AXA’s strategic vision and business profile shift are more relevant than ever, notably with its growing and profitable Health business, and an unparalleled opportunity to benefit from the hardening pricing cycle in P&C Commercial lines. With a clear focus on technical risks, the Group is well positioned for a prolonged period of low interest rates.

The Covid-19 pandemic has shown the critical role of insurance in protecting societies and supporting economic recovery. This conviction is encapsulated in our new purpose ‘Acting for human progress by protecting what matters’. As a global insurance leader and investor, the Group continues to take ambitious measures to meet the major challenges of our time, aligning post-Covid recovery strategies with our long-standing commitment to facilitate the green economy transition.

Our people are key to the Group’s performance, and I wish to thank all our employees, agents and partners, for their unwavering commitment to provide support and undisrupted service to our clients during these challenging times.

*Change in gross revenues is on a comparable basis (constant forex, scope and methodology).
**Underlying earnings (“UE”), underlying earnings per share (“UEPS”), underlying combined ratio, adjusted earnings, adjusted return on equity and debt gearing are non-GAAP financial measures, or alternative performance measures (“APMs”). A reconciliation from APMs adjusted earnings, underlying earnings and underlying combined ratio to the most directly reconcilable line item, subtotal or total in the financial statements of the corresponding period is provided on pages 19 and 20 of the Half-Year 2020 Financial Report. APMs adjusted return on equity and underlying earnings per share are reconciled to the financial statements in the table set forth on page 26 of the Half-Year 2020 Financial Report. The calculation methodology of the debt gearing is set out on page 22 of the Half-Year 2020 Financial Report. The above-mentioned and other non-GAAP financial measures used in this press release are defined in the Glossary set forth on pages 60 to 67 of the Half-Year 2020 Financial Report.
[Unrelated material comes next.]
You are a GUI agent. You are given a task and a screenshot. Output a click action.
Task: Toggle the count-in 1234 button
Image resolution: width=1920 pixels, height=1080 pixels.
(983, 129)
***“Covid-19 claims” includes P&C, L&S and Health net claims related to Covid-19, as well as the impacts from solidarity measures and from lower volumes net of expenses, linked to Covid-19. “Covid-19 claims” does not include any financial market impacts (including impacts on investment margin, unit-linked and asset management fees, etc.) relating to the Covid-19 crisis.
****Equitable Holdings Inc. ("EQH") was deconsolidated in AXA's Financial Statements in 2019.
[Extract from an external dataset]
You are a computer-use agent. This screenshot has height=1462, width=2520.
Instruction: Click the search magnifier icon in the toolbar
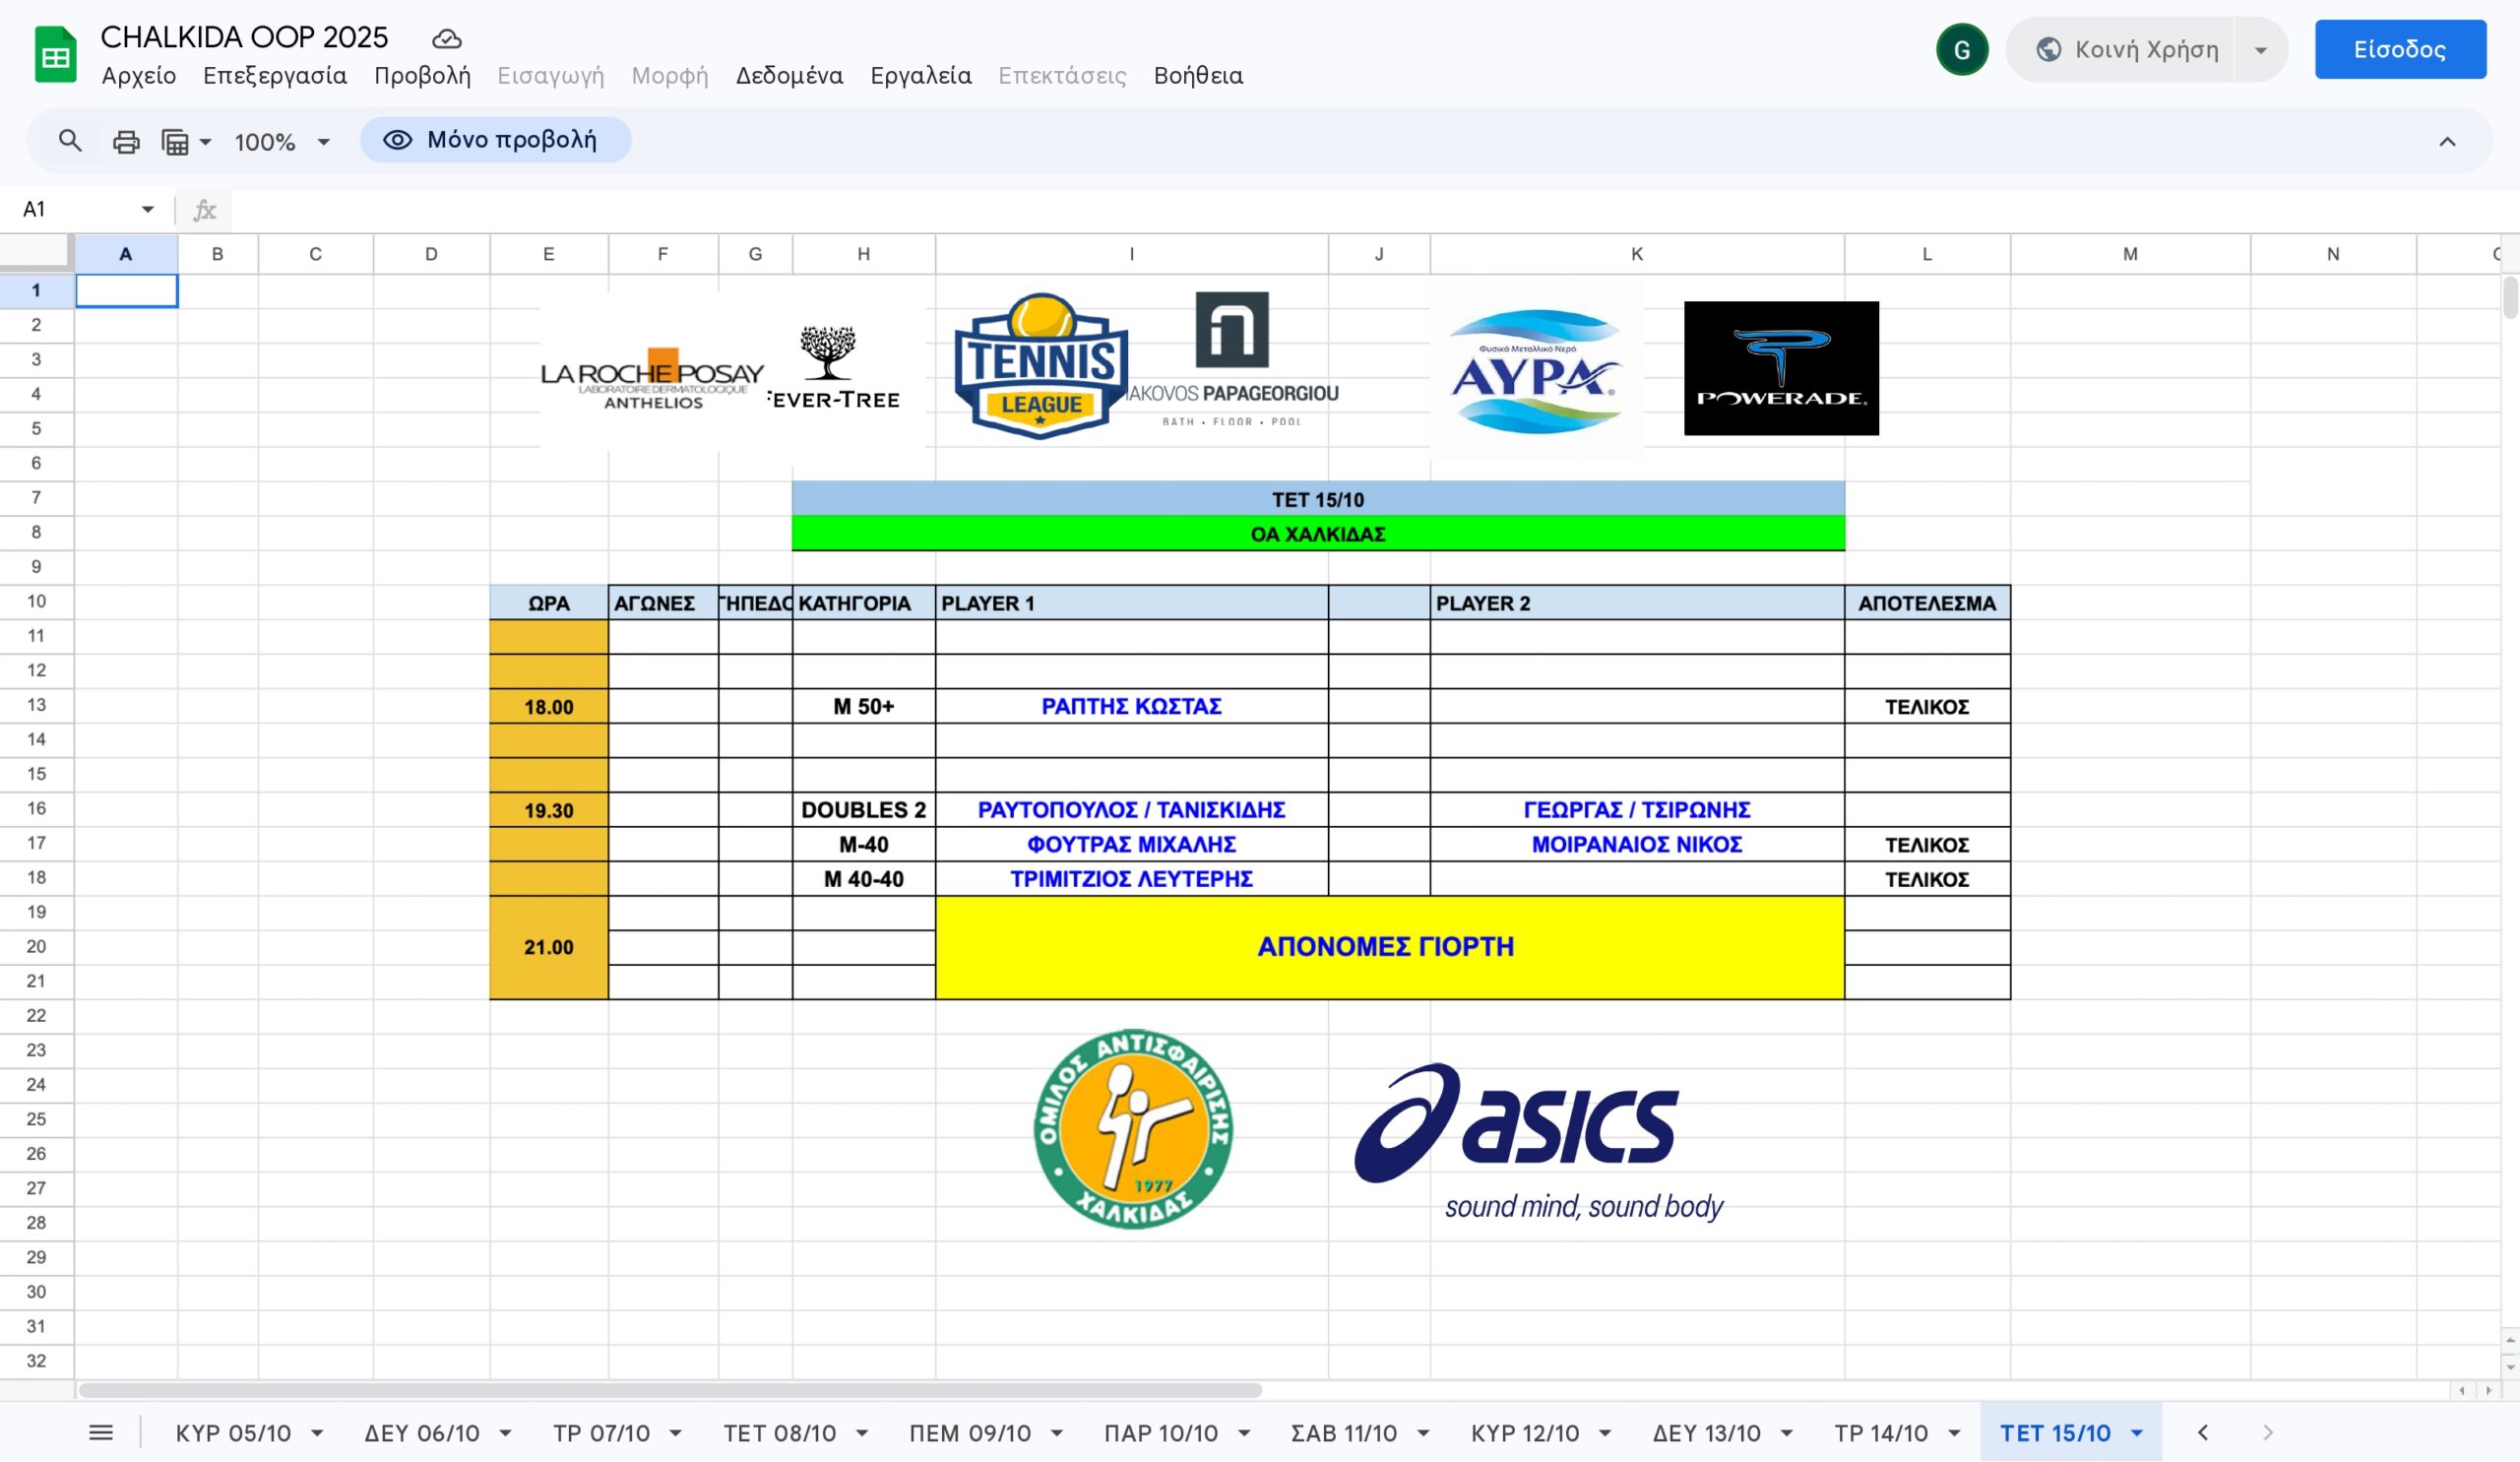point(69,141)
*****The Solvency II ratio is estimated primarily using AXA’s internal model calibrated based on an adverse 1/200 years shock. It also reflects the release of the provision for the 4Q20 exceptional distribution of reserves of Euro 0.70 per share and includes a theoretical amount for dividends accrued for the first six months of 2020, based on the full year dividend of Euro 1.43 per share initially proposed by the Board for FY19. Dividends are proposed by the Board, at its discretion based on a variety of factors described in AXA’s 2019 Universal Registration Document, and then submitted to AXA’s shareholders for approval. This estimate should not be considered in any way to be an indication of the actual dividend amount, if any, for the 2020 financial year. For further information on AXA’s internal model and Solvency II disclosures, please refer to AXA Group’s SFCR as of December 31, 2019, available on AXA’s website (
In compliance with the decision from AXA’s lead supervisor (the ACPR) from January 1, 2019, entities that were part of the XL Group (“XL entities”) have been fully consolidated for Solvency II purposes (as per the consolidation-based method set forth in the Solvency II Directive) and their contribution to the Group’s solvency capital requirement has been calculated using the Solvency II standard formula. Subject to the prior approval of the ACPR, the Group intends to extend its Internal Model to XL entities as soon as December 31, 2020.